Moneybox

Obscure Economic Indicator: The Price of Copper

The metal tells us almost everything we need to know about the global economy.

Copper: better than gold

For the nervous among us, looking at the headlines of the Financial Times can be a form of torture, what with high oil prices, global instability, trade imbalances, and the murky threat of China. But optimists should take cheer from the price of copper, a vital and frequently overlooked metal. It costs less per pound than coffee or hamburger meat. But as an investment, in the last few years it’s been pure gold.

Gold, which is trading today for about $467 per ounce, is the glamour metal—as an investment, as a bauble, and as a contrary economic indicator. Gold rises when people fear instability and inflation. But workaday copper, which trades for about 12 cents per ounce, is another story. After iron and aluminum, it’s the “world’s third most widely used metal,” as the New York Mercantile Exchange notes. (It wins the bronze medal for the most used metal.) And it’s a great coincident indicator. As copper’s fortunes go, so goes the world economy.

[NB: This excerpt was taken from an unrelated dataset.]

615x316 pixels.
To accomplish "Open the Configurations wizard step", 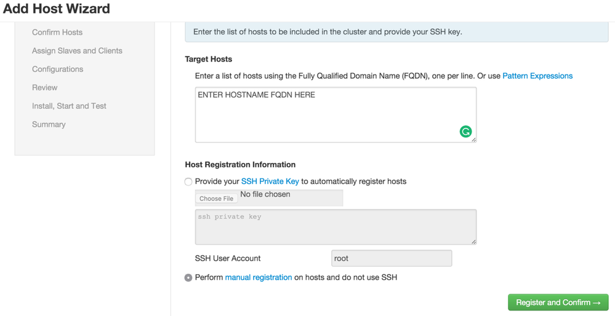I will point(57,69).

Copper is a cheap, plentiful metal with lots of useful properties: It resists corrosion and is an excellent conductor of heat. As a result, it can be found in the intestines of a good chunk of the world’s industrial economy. Plumbing, radiators, electrical wiring, and air conditioners all require copper. And copper has been benefiting from some pretty significant trends. First, there’s the global housing and construction boom. According to the Copper Development Association, almost half of the copper in the United States goes for building construction. (The pattern of copper use in the United States is roughly analogous to the global pattern of use.) China, which is currently undergoing a building boom, is also playing a major role. About 20 percent of copper goes into electrical and electronic products—telephones, televisions, connectors, earphones. As Chinese consumers acquire the taste for telephones, stereos, air conditioners, and plumbing, they are stimulating growing demand. Other heavy users are the transportation sector—Andrew Kireta, the chief executive officer of CDA, notes that every car contains close to 50 pounds of copper—and industrial machinery. And, of course, all major U.S. coins contain some copper.

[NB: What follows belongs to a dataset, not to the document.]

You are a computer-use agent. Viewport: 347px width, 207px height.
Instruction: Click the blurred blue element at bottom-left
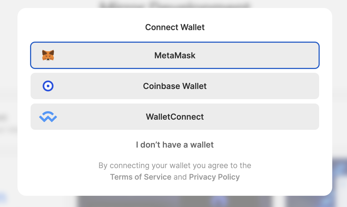pos(3,198)
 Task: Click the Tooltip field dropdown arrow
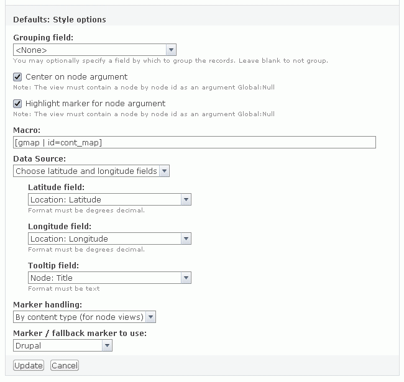(x=186, y=278)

So consumption and production of copper have been rising. This chart shows global copper consumption between 1993 and 2002. And the CDA notes in this data-packed report that global copper production rose 20 percent between 2002 and 2004. That’s been very good news for Chile, which supplies about a third of the world’s copper, and for companies like Phelps Dodge, the U.S.-based copper giant. Phelps Dodge just reported an impressive quarter, and its stock has quadrupled in the last three years.

The rising demand has also been good news for copper traders. This monthly chart plots copper’s rise over the last several years, and this vertigo-inspiring chart illustrates how the price of copper has doubled in the last year.

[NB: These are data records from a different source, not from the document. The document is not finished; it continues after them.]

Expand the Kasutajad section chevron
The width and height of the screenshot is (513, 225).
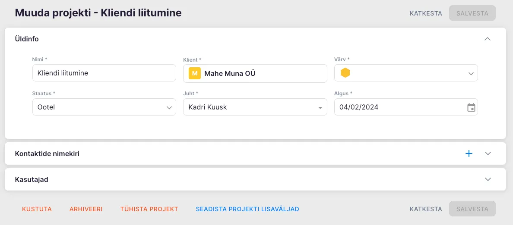tap(488, 179)
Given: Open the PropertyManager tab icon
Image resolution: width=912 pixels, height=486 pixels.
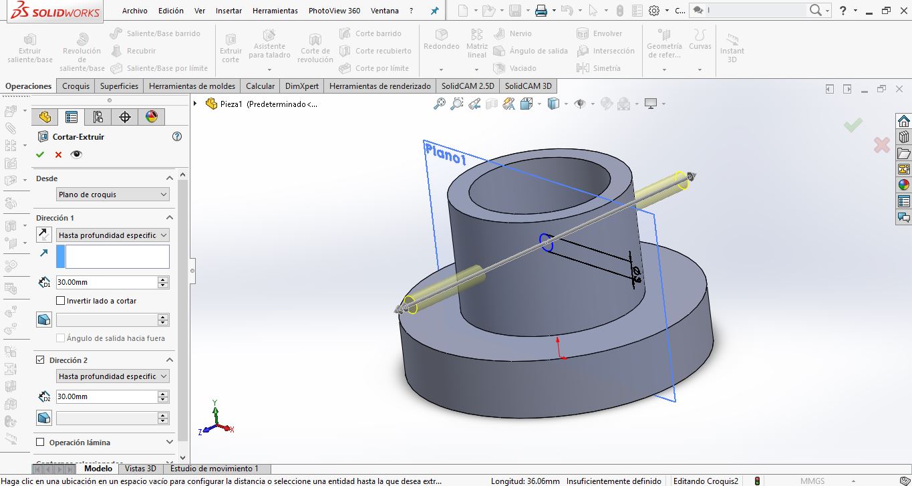Looking at the screenshot, I should (71, 117).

The copper charts may look like the charts of Internet stocks circa early 2000, which heralded bad news for the economy and investors. But the copper price hikes don’t necessarily signify rampant speculation that is bound to end with a crash. The price of copper generally represents a pretty accurate barometer of the demand for it in the real world, rather than an irrational bet on its future value. Why? As Howard Simons, a strategist for Chicago-based Bianco Research, notes, copper is cheap, heavy, and plentiful. “So you don’t stockpile it, you use it as needed.” Nobody bothers to hoard it. (You’d need a massive warehouse to store any meaningful amount of copper.) And while some hedge funds are doubtlessly speculating on copper, “nobody goes out and takes a flyer on it, the way you would with more expensive metals like gold and silver,” says Simons.

When commodities vault into highly speculative mode, or when there’s a short-term mismatch in supply and demand, the price for delivery this month (the spot price) can get way ahead of the price for delivery in future months (the futures price). That tends not to happen with copper. If the price for near-term delivery gets way ahead of the future price, then companies that are sitting on some inventory will sell it.

So the charts and the data from CDA tell a story of steadily rising demand, steadily rising production, and steadily rising prices. Like reasonably efficient markets, the copper market responds nicely to trends in supply and demand. So, as long as the price of copper remains high, it means that companies the world over are buying plenty of copper to turn into wiring, plumbing, and coils. When the price tapers off, it means that some core sectors are probably cooling. Right now, copper is sending a message that is being transmitted by plenty of other data, but that many analysts find difficult to digest: Despite all the tensions, despite the huge imbalances in trade and capital flows, despite all the world’s apparent economic troubles, the global economy continues to grow at a steady and impressive pace.